*** Opening of Document section ***

Drawing a Ligand-Protein Complex Surface¶
The previous chapter demonstrates how to draw and customize 2D
molecule surfaces.
Grapheme TK also provides a method that depicts a ligand-protein
complex in which the arcs of the 2D surface of the molecule are
annotated based on the distance between the accessible
surfaces of the ligand and the surrounding protein
(OEMakeAccessibleSurface).
Based on this calculation, the atoms of the ligand are
divided into four categories which are then inherited by the
corresponding arcs when the 2D molecule surface of the ligand is
drawn.
These four types are the following:
Solvent (OEDefaultSolventArcFxn)
A surface arc is depicted using the solvent style if the corresponding atom is accessible to a solvent. (See Figure: Example of the ‘solvent’ arc style)
Example of the ‘solvent’ arc style¶
Cavity (OEDefaultCavityArcFxn)
A surface arc is depicted using the cavity style if in the region of the corresponding atom, a cavity is detected between the ligand and the receptor molecule surfaces. The cavity is large enough to allow expanding the ligand in this region without bumping into the receptor. (See Figure: Example of the cavity arc style)
Example of the ‘cavity’ arc style¶
Void (OEDefaultVoidArcFxn)
A surface arc is depicted using the void style, if in the region of the corresponding atom a small interstice is detected between the ligand and the receptor molecule surfaces. (See Figure: OEDefaultBuriedArcFxn)
Example of the ‘void’ arc style¶
Buried (OEDefaultBuriedArcFxn)
A surface arc is depicted using the buried style, if in the region of the corresponding atom the ligand is tightly fit to the receptor. (See Figure: Example of the buried arc style)
Example of the ‘buried’ arc style¶
Note
Even though, Spicoli TK is used to generate the accessible surfaces of
the ligand and the receptor, no Spicoli TK license is required to call
the OEAddComplexSurfaceArcs function.
The following Listing 1 example show how
to display the surface of the ligand-protein complex.
After importing the ligand and the receptor structures, the
OEAddComplexSurfaceArcs function is called to
generate the accessible molecule surfaces (using Spicoli TK) and assign
the surface drawing styles (solvent, buried, void, or cavity)
for the atoms of the ligand.
These styles are the used to draw the arcs of the molecule surface
when the OEDraw2DSurface function is invoked.
The OEGetMoleculeSurfaceScale function is used
to reduce the scaling of the molecule in order to be able to fit
both the molecule diagram and the molecule surface into the image.
Listing 1: Example of complex surface drawing
public class DrawComplexSurface
{
public static OEGraphMol ImportMolecule (String filename)

*** Close of Document section ***

# [Problem]
Please copy the ligand-protein complex surface text word for word, starting with "A surface arc is depicted using the cavity" and going on through "buried arc style)".

*** Opening of Raw data ***

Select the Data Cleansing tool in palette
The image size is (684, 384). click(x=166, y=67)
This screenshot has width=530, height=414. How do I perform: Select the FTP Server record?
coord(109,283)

*** Close of Raw data ***

# [Answer to this problem]
A surface arc is depicted using the cavity style if in the region of the corresponding atom, a cavity is detected between the ligand and the receptor molecule surfaces. The cavity is large enough to allow expanding the ligand in this region without bumping into the receptor. (See Figure: Example of the cavity arc style)
Example of the ‘cavity’ arc style¶
Void (OEDefaultVoidArcFxn)
A surface arc is depicted using the void style, if in the region of the corresponding atom a small interstice is detected between the ligand and the receptor molecule surfaces. (See Figure: OEDefaultBuriedArcFxn)
Example of the ‘void’ arc style¶
Buried (OEDefaultBuriedArcFxn)
A surface arc is depicted using the buried style, if in the region of the corresponding atom the ligand is tightly fit to the receptor. (See Figure: Example of the buried arc style)